# Disney Fancy Dress Party



## laurafaye (Jan 21, 2009)

A friend of mine is having a Disney themed fancy dress party n Feb but I need to pick an outfit! I'm thinking Queen of Hearts from Alice in Wonderland..







What do you think? Any more suggestions? People are already going as the more obvious ones like Snow White and Minnie Mouse..I don't want the same outfit as anyone else!


----------



## Ozee (Jan 21, 2009)

oh la la....lol

thats very sexy queen of hearts! I think you'd look adorable in it hun.


----------



## LilDee (Jan 21, 2009)

I love that costume!! I wore that identical one for halloween actually! haha






(not a very flattering pic.. i know.. sorry. But just to get an idea of how it looks in real life



)

■ **RAW DATA**
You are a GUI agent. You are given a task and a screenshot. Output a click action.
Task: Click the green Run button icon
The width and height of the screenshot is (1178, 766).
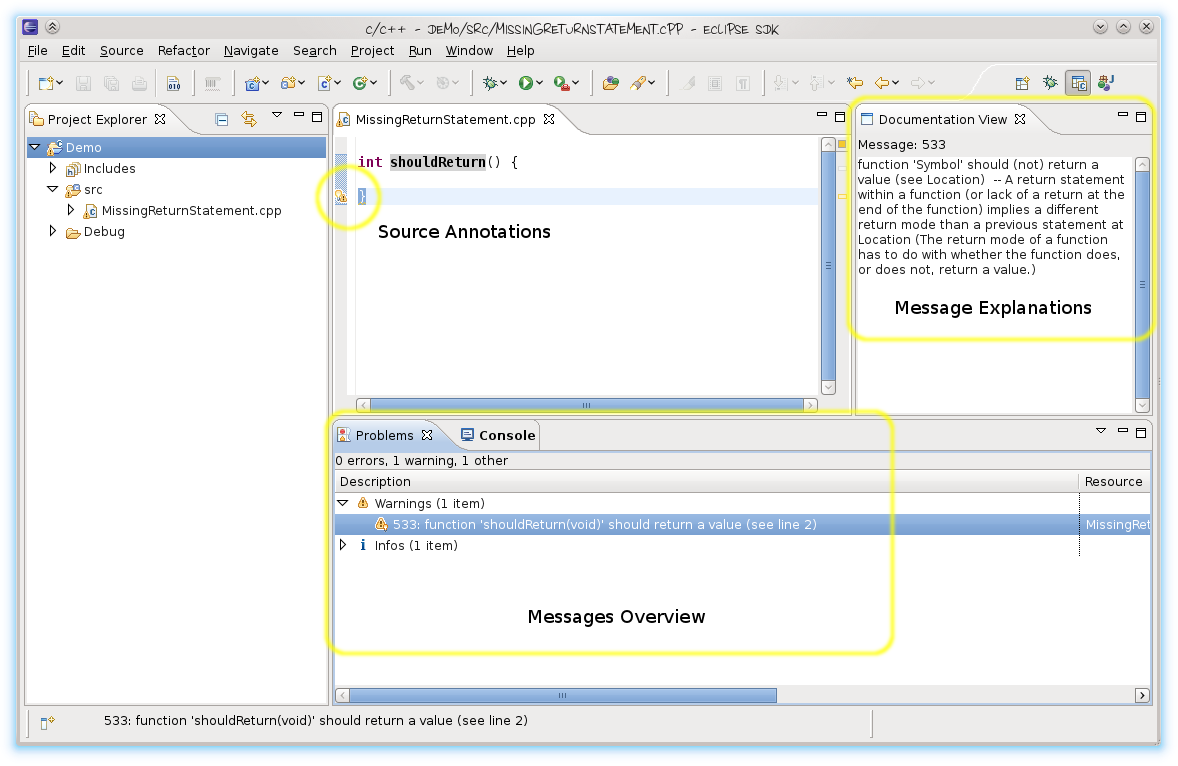click(526, 84)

■ **THINGS TO DO**
1. From the Disney fancy dress party thread, print the passage starting with "# Disney Fancy" and going on through "Alice in Wonderland..".
2. In the Disney fancy dress party thread, which character is laurafaye thinking of dressing as?
3. Translate this sentence from the Disney fancy dress party thread into Spanish: "I think you'd look adorable in it hun."

■ **PER-TASK ANSWERS**
1.
# Disney Fancy Dress Party



## laurafaye (Jan 21, 2009)

A friend of mine is having a Disney themed fancy dress party n Feb but I need to pick an outfit! I'm thinking Queen of Hearts from Alice in Wonderland..

2. The Queen of Hearts from Alice in Wonderland.

3. Creo que te verías adorable con él, cariño.